Assignment:
In the text on the superseding indictment, how much money did Doherty take from Safespeed co-founder Omar Maani?

Passage for review:
A 17 page superseding indictment added new details about Doherty's involvement in pressuring an Oak Lawn board member to approve a red light camera expansion. Doherty was to receive a cut of the extra profit generated by any expansion of the existing photo ticketing agreement with Safespeed, so he had a big incentive to convince the board to go along adding more intersection cameras.

According to federal officials, Doherty took $4000 from Safespeed co-founder Omar Maani so he could pass it along to an Oak Lawn trustee's son by giving him a job at his company, PMD Consulting. A new count alleges that Doherty conspired with McCook mayor Jeffrey Tobolski to extort money from a real estate developer in return for McCook's approval of a lucrative deal. Prosecutors say Tobolski took the $3655 bribe from the developer on September 12, 2018, and another $2500 a year later. Doherty explained in a September 5, 2019, phone call that the amount of money McCook would pay the real estate company was "all contingent on what you can give."

Prosecutors then charged Doherty with conspiring with bribing state Senate Transportation Committee chairman Martin Sandoval to "oppose legislation adverse to the interests of the red-light-camera industry" and secure state approval of Safespeed's red light cameras. Sandoval admitted he took the bribes, but he died of Covid-19 complications before he could be sentenced.

Finally, the Internal Revenue Service was called in to increase the pressure on Doherty. The agency says Doherty reported income of $167,331 in 2014; $191,783 in 2015; $225,437 in 2016; $318,265 in 2017; $350,179 in 2018. Thanks to the types of activities described above, however, the agency believes his "total income substantially exceeded that amount."

A status hearing has been scheduled in the hearing for May 19.

Supplied data:
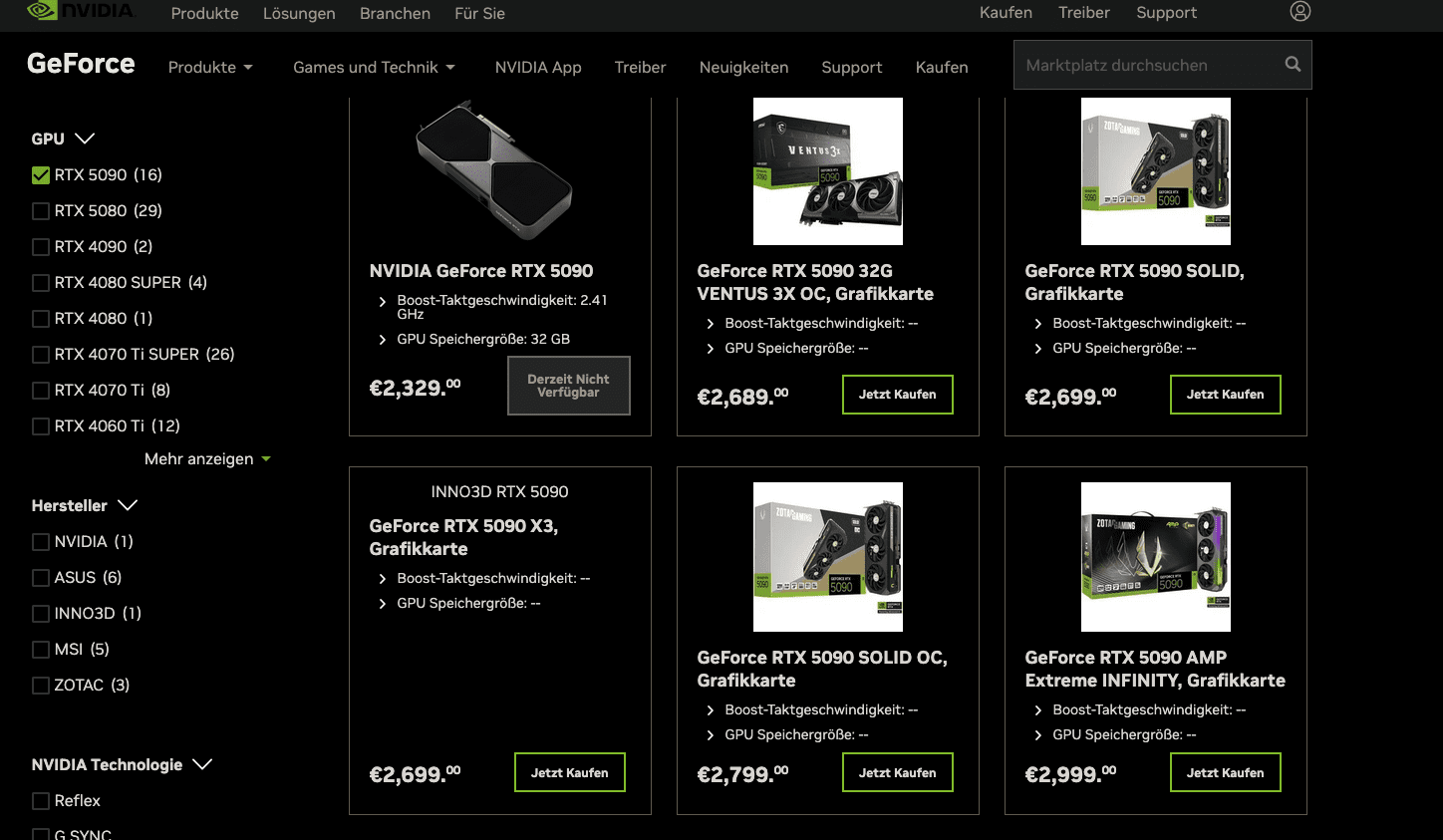Expand Mehr anzeigen for GPU list
1443x840 pixels.
point(206,459)
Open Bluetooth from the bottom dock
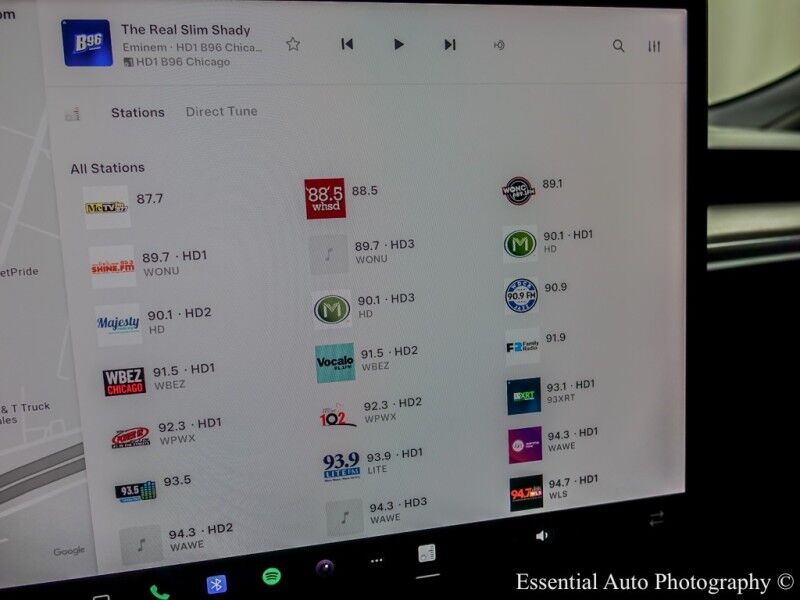 click(x=216, y=583)
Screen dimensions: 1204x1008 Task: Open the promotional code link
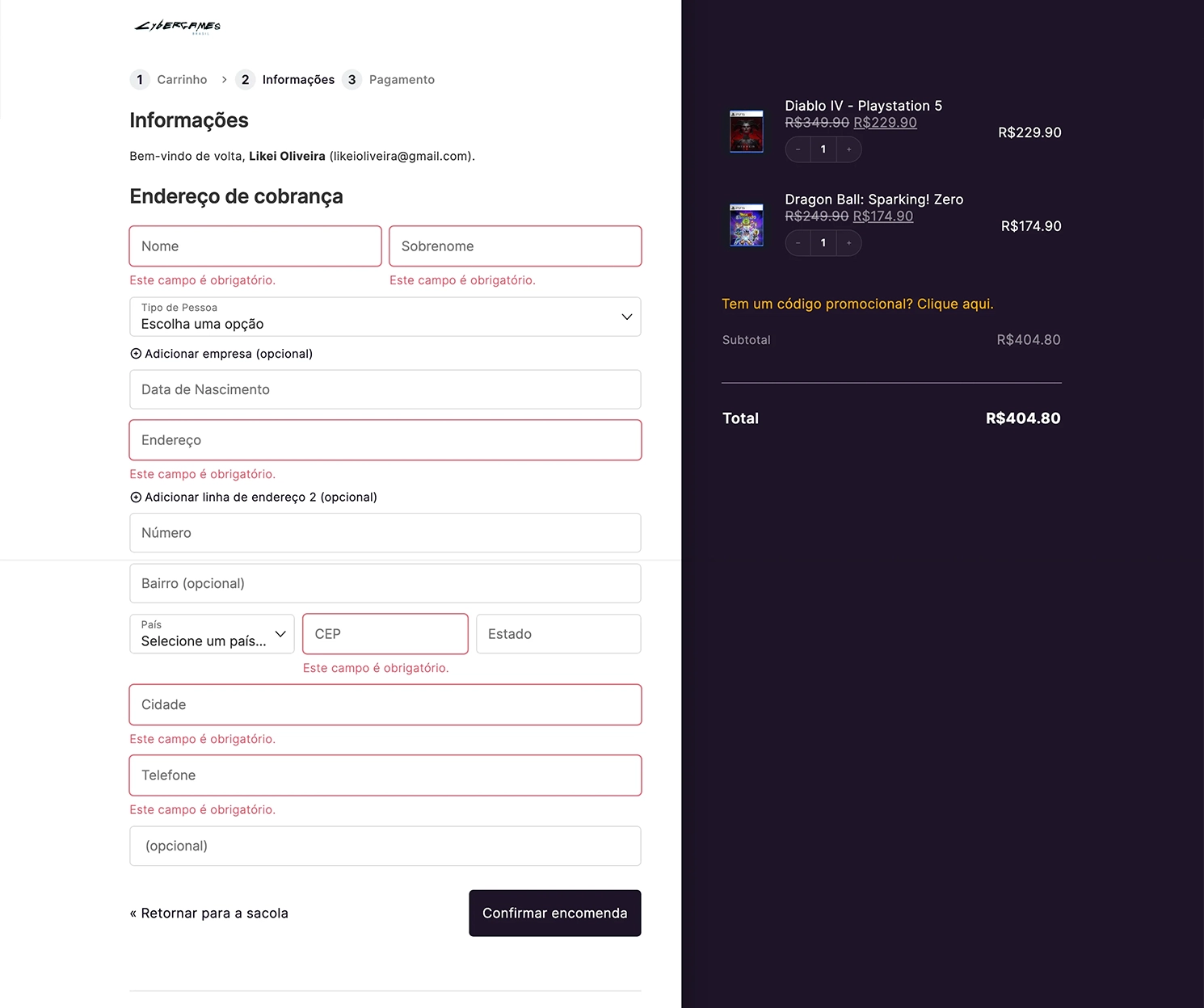click(857, 304)
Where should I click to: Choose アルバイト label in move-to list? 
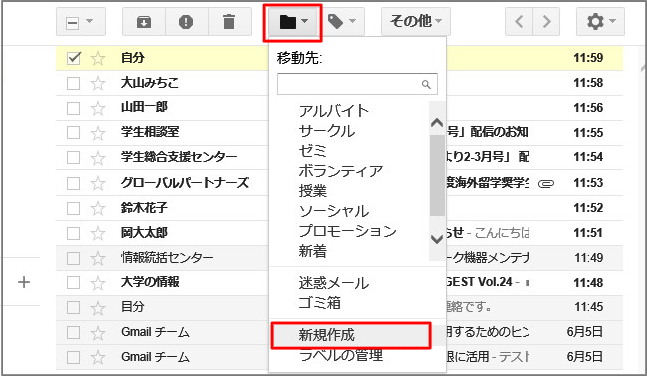click(333, 111)
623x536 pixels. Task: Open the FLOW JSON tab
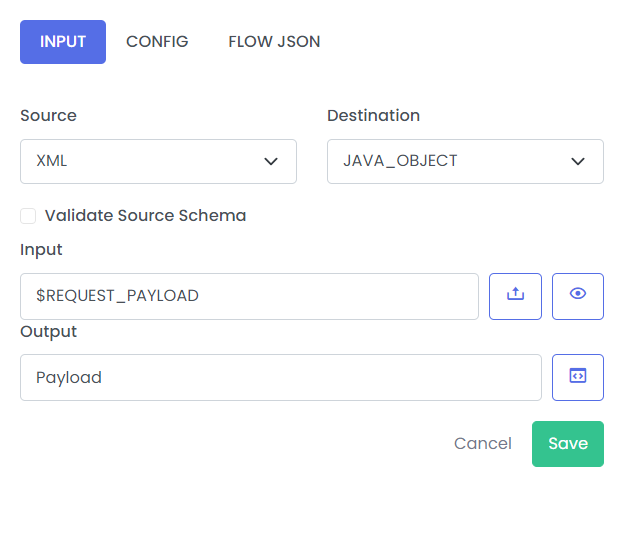click(x=274, y=42)
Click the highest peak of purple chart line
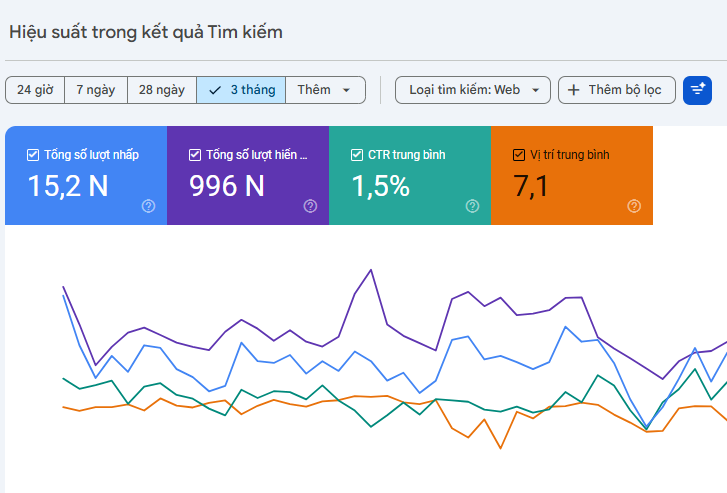This screenshot has height=493, width=727. (371, 269)
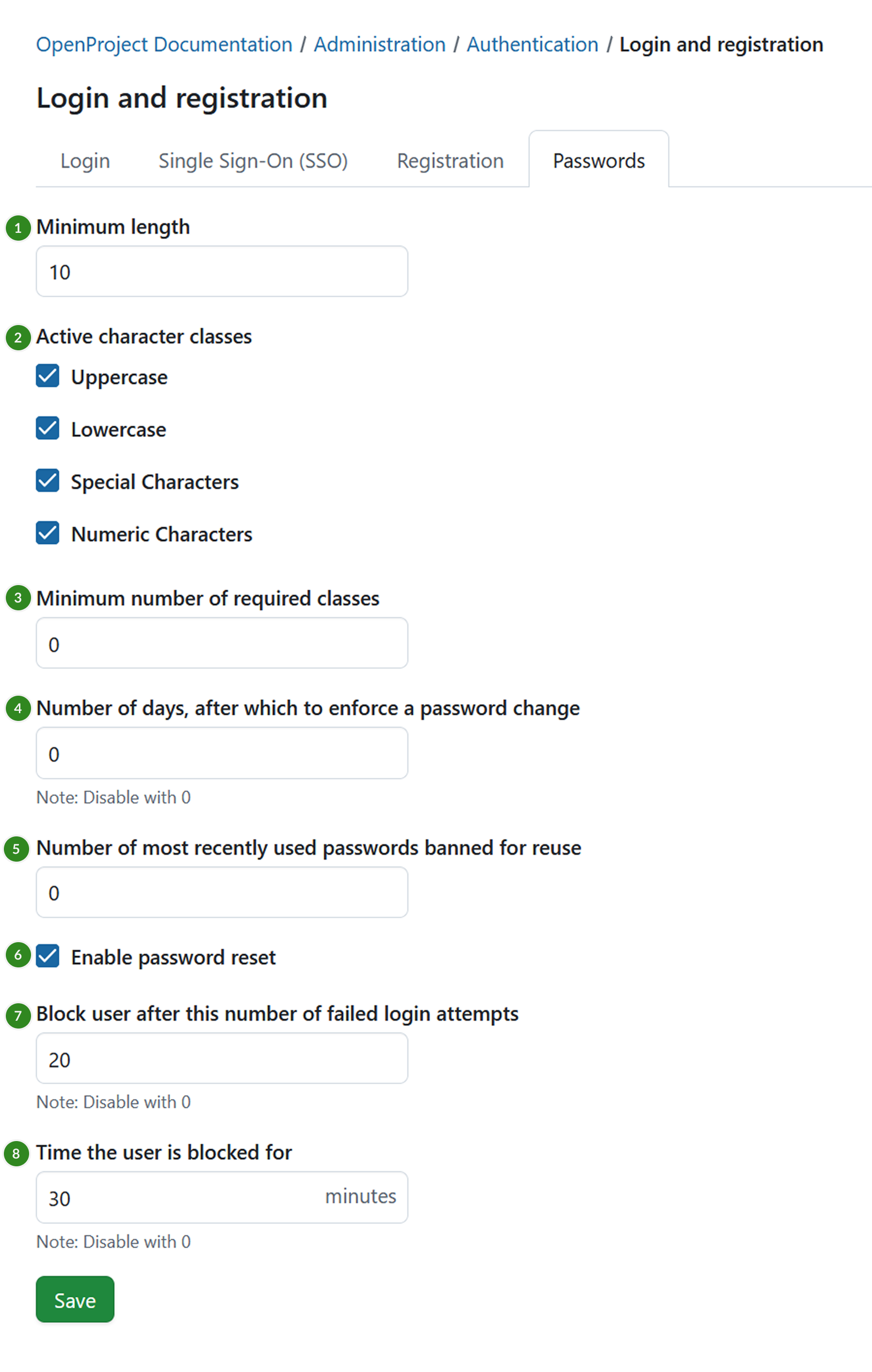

Output for this exercise:
$4000